The death of a man attacked outside Yellowknife’s downtown sobering centre has led to renewed calls for urgent change at the heart of the city.
Mark Poodlat, who was 36, passed away after being punched three times outside the sobering centre and day shelter on 50 Street last Tuesday. A 32-year-old, Victor Ugyuk, is charged with murder.
Friends remembered Mark as kind, gentle, and generous. The McKenna funeral home said service in his memory would be announced once details were finalized.
NNSL reported an argument over a bike may have triggered the attack.
The assault on Mark Poodlat followed months of debate over the role of the sobering centre and day shelter in treating the addictions, violence, and homelessness that affect so many people living rough in downtown Yellowknife.
A recent evaluation of the combined facility, which opened on 50 Street in September 2018, said it was proving effective on many fronts but improvements could be made.
In the longer term, the independent evaluators felt the facility could add more services related to housing and healthcare so as to become a one-stop shop for those in need.
However, in the short term, the evaluators recommended – among other actions – providing routine safety patrols by staff following regular complaints from neighbours. Nearby businesses and landlords have documented incidents of drunkenness, intimidation, and physical violence affecting them and their staff.
On Friday, a post to a Facebook page started by April Desjarlais – who owns the neighbouring Finn Hansen building – asked: “Can we all agree, finally, that enough is enough?”
Expressing her condolences to Mark Poodlat’s family and friends, Desjarlais, who has many times publicly expressed her concerns about the day shelter’s operations, accused territorial and municipal leaders of fostering “a culture of looking the other way” when it comes to the state of Yellowknife’s downtown.
“It should be clear to the public that these politicians have created an environment of accommodation where violent people feel like they can just walk up to someone on a downtown street, knock them unconscious, and then saunter away like it’s no big deal,” Desjarlais wrote.
“That’s life on the streets of downtown Yellowknife and experience tells them there will be few or zero repercussions.
“It shakes me to the core to know that only a few months ago, after witnessing yet another brutal attack outside the facility, I feared that someone was going to die if things didn’t change quickly. But the politicians and the bureaucrats just keep fighting me.”
“The ‘tone from the top’ in this city and territory needs to change. Elected officials need to be held responsible for their actions or inaction on the dire state of our downtown. This is heartbreaking. Someone has died.”
‘A bigger problem’
Julie Green, the MLA for Yellowknife Centre for the past four years, disputed the assertion that Mark Poodlat’s death could be attached to a failure of political leadership.
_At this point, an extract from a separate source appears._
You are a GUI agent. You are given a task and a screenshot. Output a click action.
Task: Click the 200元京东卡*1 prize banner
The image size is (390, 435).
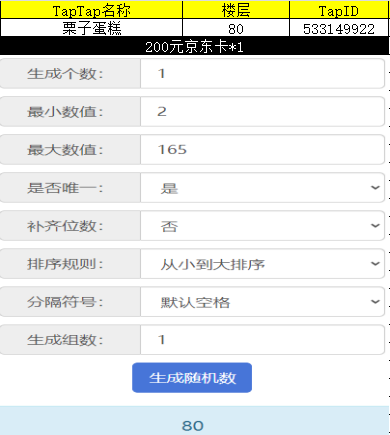click(194, 46)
“There have been services put in place by the territorial and municipal governments to help the intoxicated population,” Green wrote on her campaign website as she seeks re-election in the district.
“A recent evaluation of the shelter said it was effective but could do more. The safe ride program has freed up ambulances to deal with emergencies. The new street patrol is doing well to responding to problems outside the shelter, say those familiar with the service.
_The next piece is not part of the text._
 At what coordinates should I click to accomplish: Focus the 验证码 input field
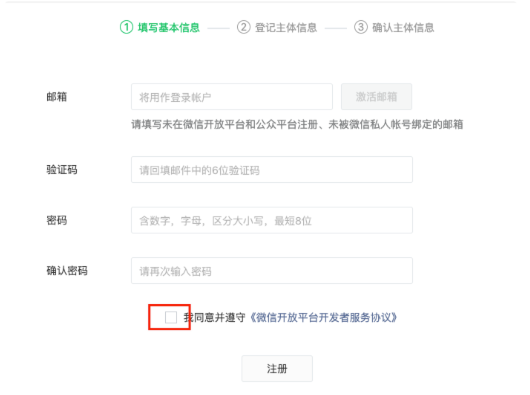tap(272, 170)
“This attack is part of a bigger problem of people harming each other while under the influence of drugs and alcohol … while the assault took place in front of the shelter, it didn’t have anything to do with the shelter.”
Quoting RCMP statistics presented to city councillors on August 26, Green said “violence is more likely to happen somewhere other than downtown.” (Of 109 reported assaults in the RCMP’s latest monthly report, police said 28 happened downtown.)
“I am and remain an adamant supporter of the day shelter and sobering centre,” said Green.
“It provides a safe and decent place for intoxicated people to sober up and others to pass their time. There’s no value and a lot of potential harm in walking away from this new service.
“I have demonstrated leadership downtown by lobbying for improved services and questioning the Minister of Health and Social Services about their delivery,” Green concluded, though she acknowledged “more … can be done” by the incoming territorial government after October 1’s election.
How the new safety patrols work
The safety patrols recommended by the evaluators are already in place. Even before the evaluation was made public, health minister Glen Abernethy had told the legislature such patrols were being introduced.
On Friday, the NWT’s health authority told Cabin Radio the patrols began at the end of July.
Spokesperson Lisa Giovanetto, responding to emailed questions, said the sobering centre and day shelter now employed “two safety patrol positions” patrolling the neighbourhood of the facility from 7am until 7pm, Monday to Friday, “in all weather.”
Patrols are broken down into two six-hour shifts. “These positions were created specifically to patrol the streets,” Giovanetto wrote.
The patrols cover 50 Street outside the facility, where Mark Poodlat was attacked last Tuesday. The patrol route also covers the alleyway adjacent to the facility, the corner outside Reddi Mart, the parking lot behind NNSL, and the pop-up park.
“The patrollers ensure that a trauma-informed best-practice approach is utilized when supporting individuals who may be experiencing homelessness, abuse, violence, mental health issues, addiction issues, and other complex needs,” Giovanetto wrote.
“They build relationships with clients to support them and ensure safety, using respectful communication and nonviolent strategies to safely defuse hostile situations, and modelling positive social interaction to our clients.”
Patrolling staff file logs and incident reports related to each outing.
“The safety patrollers were patrolling regularly on Tuesday,” said Giovanetto. “We are unable to provide details about Tuesday’s events while the investigation is ongoing and the matter proceeds to court.”
The health authority said counselling was being offered to people who use the sobering centre and day shelter, and staff who work there.
Candidates debate solutions
How the NWT government might alter its approach to Yellowknife’s downtown is expected to form a key concern for voters in the district ahead of polling day.
Candidate Arlene Hache told Cabin Radio she felt Green, her rival, had “failed to recognize that the job of an MLA is to lead, not accept what is the norm.”
Hache, who supports the implementation of a good-neighbour agreement for the facility, said she feels support services for vulnerable people are striking the wrong tone.
“I saw Mark’s mother today, and I saw people on the street today, who said we have to stop thinking that this is normal,” Hache said on Friday. “It is not normal.
“But service providers take that kind of bent and that kind of approach, which sort-of entrenches the notion that this whole block of poor people really aren’t capable of doing anything.
“I think that can change,” said Hache. “Mental aid is a critical, concrete tool that would help this community generally [to know] how to intervene.”
Thom Jarvis, also running in Yellowknife Centre, said: “What has been attempted thus far is not working. Things are actually worse than they were before.”
While he praised the introduction of the street outreach van to downtown Yellowknife, Jarvis urged the use of “new, culturally appropriate partners” – citing William Greenland, who is heavily involved in the work of the Arctic Indigenous Wellness Foundation, as an example.
Niels Konge, the city councillor who announced his candidacy in Yellowknife Centre last week, published his platform on Sunday. The document included a call for the city to receive more resources to tackle downtown concerns.
Konge said he wants to see “decision-makers [brought] physically closer to the downtown core to ensure they have the best information and insight into what can be done,” though his platform did not specify the detail of this.
While Konge does not live in the district, he said his company owns a building in the downtown.
“The human costs of continuing without serious intervention downtown are not acceptable to me,” he wrote.